My groggy male guest props himself up. “Who are you?” he asks with a yawn.

“Don’t talk so loud,” another voice groans. What?! I did not…Did I? There are two guys in my bed! I didn’t…I couldn’t have had sex with both of them. I search my memories, but I blank when I reach my anonymous “date” at a bar. Booze forgives all transgressions, but it doesn’t help with the morning after.

My limbs have petrified.

“Both of you, get the fuck out,” Lo sneers. “Now!”

Quickly, the two guys shuffle for their clothes, pulling on articles while I disintegrate into my sheets and cower underneath another comforter. When they finally disappear, silence blankets the room.

Usually whenever Lo kicks a guy out in the morning, he’s so blasé about it. Sometimes he even offers the poor guy a cup of coffee before he leaves. This is not normal.

While I avoid his gaze, Lo paces, and I hear the crinkle of plastic. I peek from my sheet-cave.

He’s cleaning?

I use a part of the sheet to cover my chest and straighten up. “What are you doing?” My voice comes out small and choked. He doesn’t answer. Instead, he stays focused on tossing the empty beer bottles into a black trash bag along with many articles of clothing. Boy clothing.
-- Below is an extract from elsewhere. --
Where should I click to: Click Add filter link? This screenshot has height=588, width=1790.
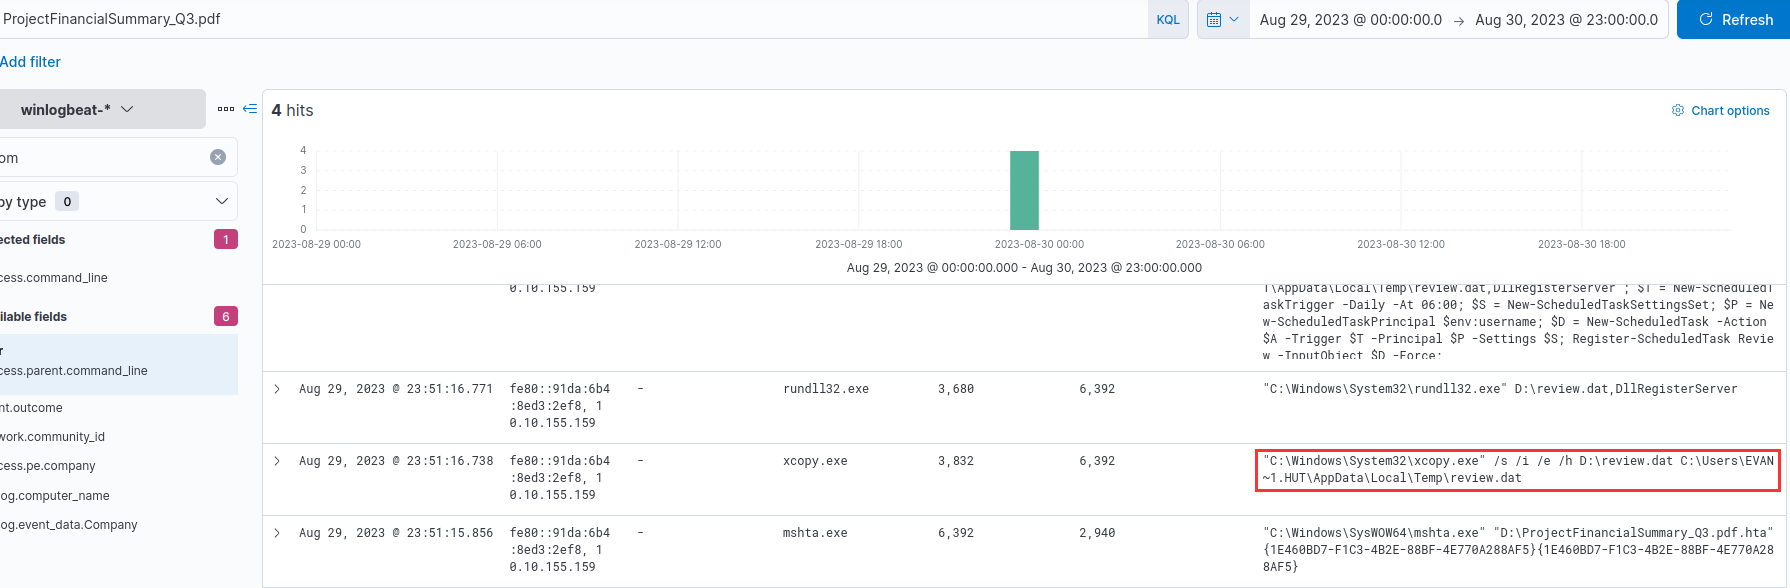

For the first time in days, I actually look at my room. Layered in different underwear, spilled with bottles of booze and tainted with white powder on my vanity—it’s disgusting. My floor hides beneath mounds of debauchery and sin. Half the sheets pile on the ground, and used condoms scatter my rug. It feels like I woke up in someone else’s bed.

“Stop,” I tell him, shame sending tears. “You don’t have to do that.”

He tosses an empty box of condoms into the bag before looking up at me. His expression remains inscrutable, scaring me even more. “Go take a shower. Get dressed, and then we’ll go.”

“Where?”

“Out.” He turns his back and continues trashing my things. I’ve cleaned his room countless times, but he was always unconscious to the world when I did it.